За ужином мы кое о чем договорились. Оружие и всю солдатскую амуницию я оставлял у него — до востребования. Он же одевал меня, по его заверениям, так, как принято было одеваться в Топсимаре. Мартина подтвердила, что я буду выглядеть совершенно нормально. И закончила:
— Что же, пора прощаться. Проснуться я должна в своей постели. У меня тут еще дела.
Я крепко обнял ее и поцеловал, не стесняясь чужого присутствия. Абердох, впрочем, деликатно отвернулся. Я сказал:
— Пожалуйста, береги себя. Очень прошу, ну очень… Она улыбнулась в ответ:
— Что с нами сделается? Не беспокойся, все будет в порядке. Еще увидимся.
— Я провожу, — сказал Абердох. Глядя, как он играючи подхватил мотор и реактор, я подумал, что время его не берет. Он ведь был если не вдвое, то уж точно раза в полтора старше меня. Хотя у нас — когда мы играли в одной команде — интересоваться возрастом было не принято — и правильно.
Перед уходом он показал мне, где можно прилечь и отдохнуть. Но тут же предупредил:
— Только не сразу. Еще поболтаем, вот отправлю ее… Я согласно кивнул. Бойцы вспоминают минувшие дни! Очень трогательно получится.
Но когда он вернулся, речь пошла вовсе не о былом: лирики в этом парне было не больше, чем лимонада в медицинском спирте. Шел просто обмен информацией, которая была нужна каждому из нас. Но начали с того, что он откуда-то выудил литровую склянку квадратного сечения и два стопаря. Аккуратно разлил. Поднял свою.
— С приятным свиданьицем.
— Про! — откликнулся я.
Выпили. Он налил снова — в запас — и начал разговор:
— Так какая же нелегкая занесла тебя в этот гадюшник, Разитель? Все испытываешь судьбу, бзинкшт?
Ему надо было говорить правду, вранье он чувствовал сразу. Только правду. Но, конечно, не всю.
— Взял подряд. Я ведь теперь — по вольному найму.
— Это я понял — если уж работаешь на себя.
— А ты на кого пашешь?
Я знал, что и он будет отвечать правду — и тоже не всю понятно. Мы оба давно усвоили, что молчание — ограда мудрости. В особенности такое молчание, которое для непосвященного выглядит полной откровенностью. Oн сказал:
— Не там, где мы оба были раньше. Значит, на людей "Т", понял я.

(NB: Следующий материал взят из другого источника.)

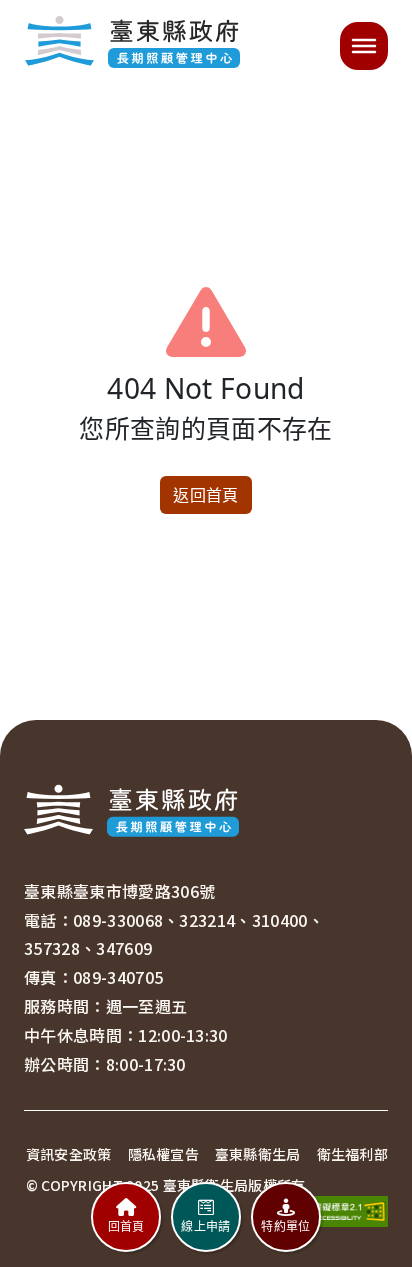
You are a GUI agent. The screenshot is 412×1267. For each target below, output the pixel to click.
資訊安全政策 (69, 1154)
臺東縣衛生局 (258, 1154)
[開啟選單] (364, 46)
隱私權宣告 (163, 1154)
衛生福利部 (352, 1154)
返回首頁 (205, 495)
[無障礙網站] (344, 1210)
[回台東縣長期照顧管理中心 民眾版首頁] (132, 46)
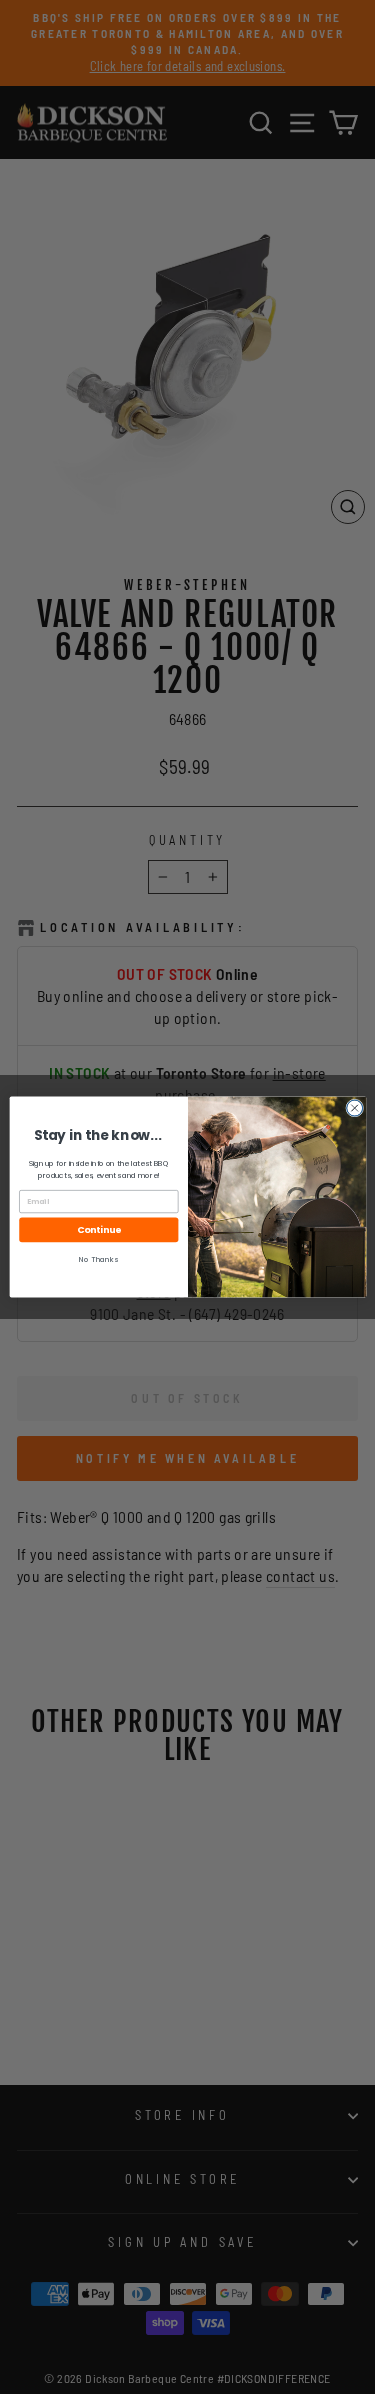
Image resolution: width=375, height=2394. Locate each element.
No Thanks (98, 1260)
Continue (98, 1230)
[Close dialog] (354, 1108)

— Ты в рейде? Или на оседании?
— Укоренен.
Иными словами — живет тихо-мирно и занимается своим делом.
— Смотришь и слушаешь?
Он выдержал небольшую паузу.
— Разитель, это ведь не я к тебе пришел. Если есть что сказать — говори. Помогу тебе — в пределах возможного. Но никакая засветка мне не нужна. Так что… В чем твой бизнес?

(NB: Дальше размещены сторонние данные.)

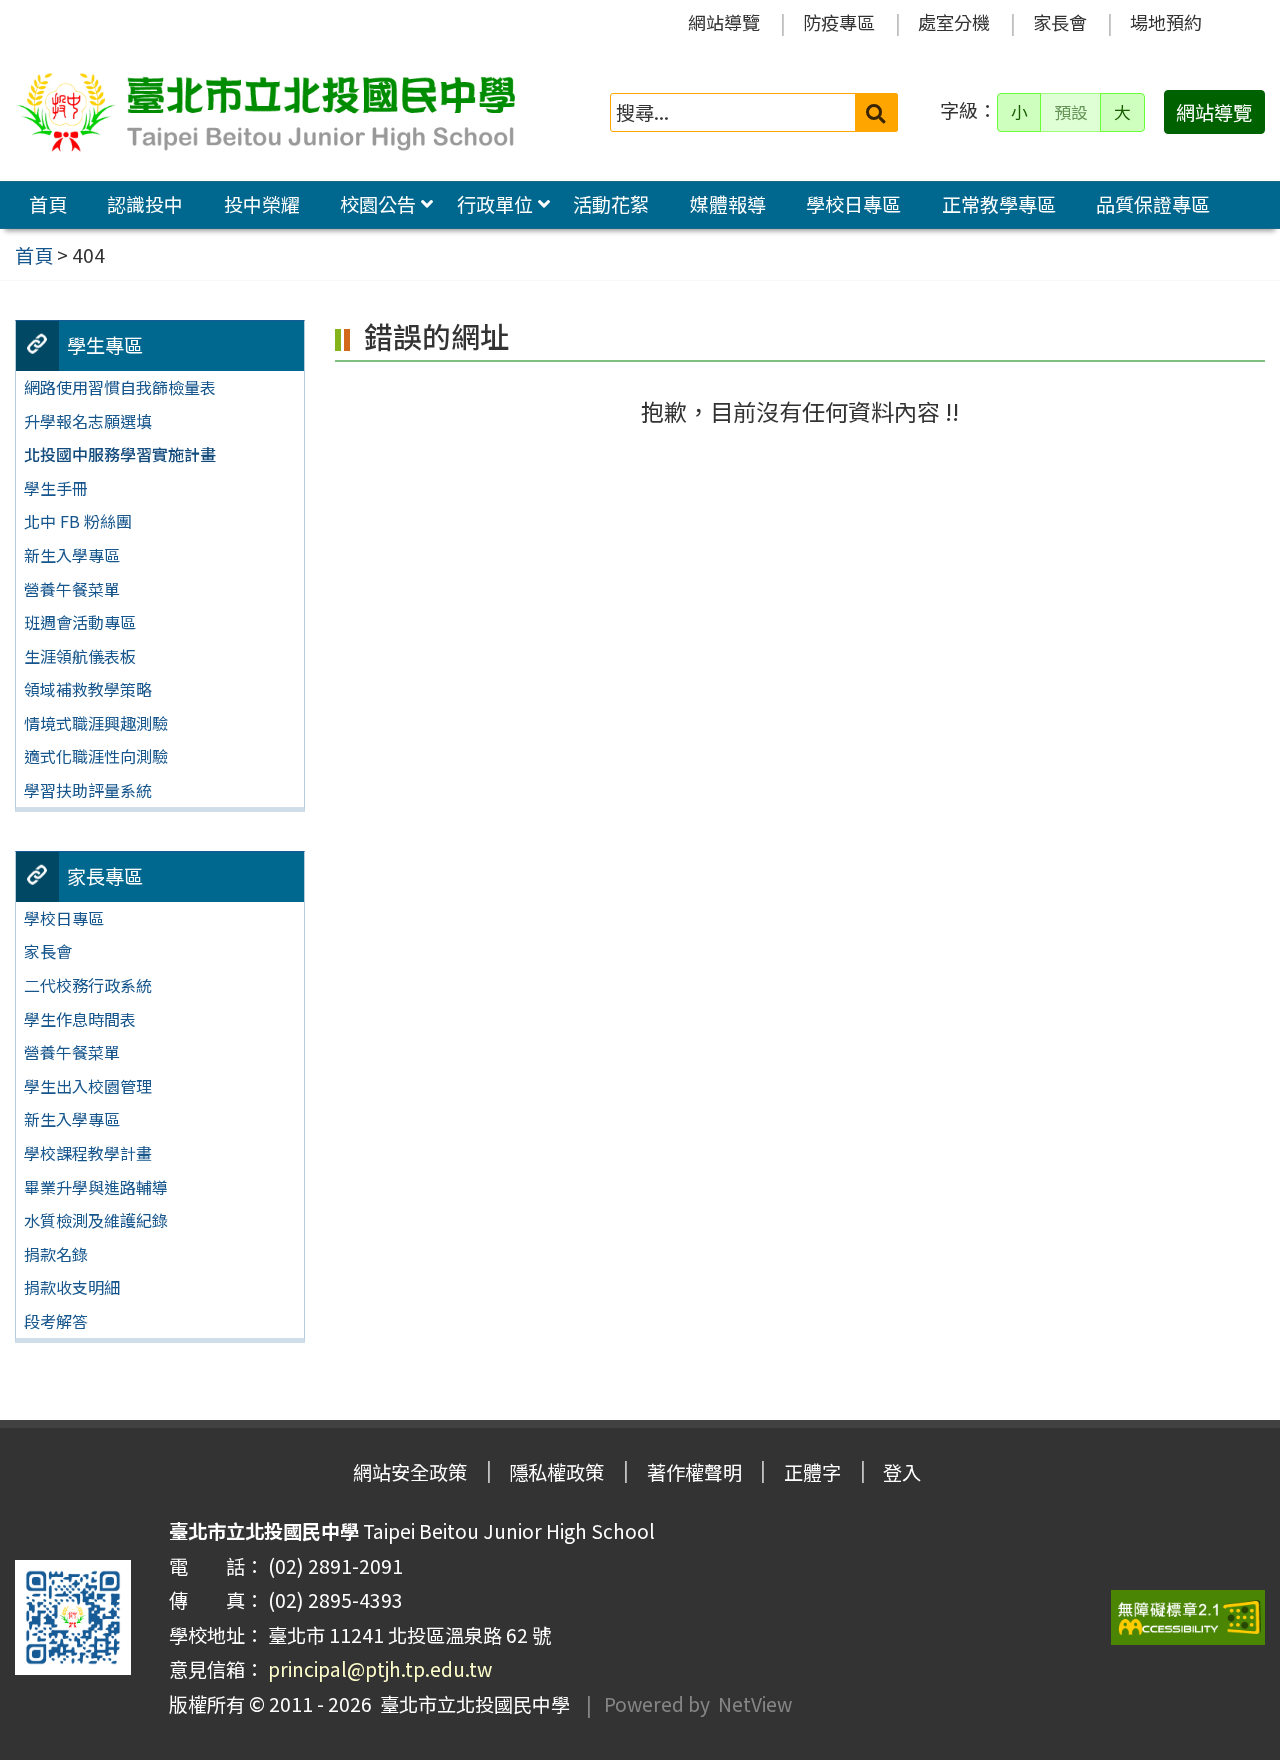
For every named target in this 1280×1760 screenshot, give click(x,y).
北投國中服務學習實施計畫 (120, 454)
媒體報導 (728, 204)
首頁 (48, 204)
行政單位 (495, 204)
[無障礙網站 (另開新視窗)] (1188, 1617)
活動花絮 (611, 204)
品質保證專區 (1153, 204)
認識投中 (145, 204)
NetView (755, 1704)
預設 (1071, 112)
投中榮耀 (262, 204)
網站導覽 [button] (1214, 112)
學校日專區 (853, 204)
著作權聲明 (694, 1472)
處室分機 (954, 22)
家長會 (1060, 22)
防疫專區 (839, 22)
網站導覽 (724, 22)
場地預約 (1166, 22)
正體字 (812, 1472)
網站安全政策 (410, 1472)
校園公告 (378, 204)
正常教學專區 (999, 204)
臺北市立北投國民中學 (471, 1704)
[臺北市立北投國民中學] (265, 112)
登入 (902, 1472)
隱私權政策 (556, 1472)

— Нужно получить ключ к хитрому шифру.
— Дешифровка в этих местах — на уровне.
— Верю. Но текст закрытый. Так что дешифровка не поможет.
— Гм. Следовательно, текста у тебя нет?
— Есть, как же не быть. С собой.
— Ищешь готовый ключ.
— Где-то же он существует.
— Найдешь — если готов хорошо платить.
— С этим как раз загвоздка.
— Тогда не рассчитывай. Даром здесь могут только убить. В смысле — не за твой счет.
— Может, ссудишь?
Он мотнул головой:
— Не мечтай. У меня свободных — хватает на хлеб, молоко.
— От бешеной коровки?
Схимник усмехнулся:
— Каждому — свое, верно? Как же это ты без денег взял такой заказ? Я с тобой не меняюсь.
— Были деньги, да сплыли.
Я вкратце объяснил ему — каким образом. Он кивнул:
— Этого прохиндея я знаю. С ним ясно. Не пойму только: как ты, с твоим-то опытом, сунулся сюда безадресно? Ты сам решил искать ключ здесь?
— Посоветовали. И тут должны были встретить — но не встретили. Если только… если только этот пограничник не был встречающим.
— Кто тебя послал, если не секрет?
— Не от тебя. Антиквар — знаком тебе такой в наших краях? Он тоже, как я понял, работает на себя.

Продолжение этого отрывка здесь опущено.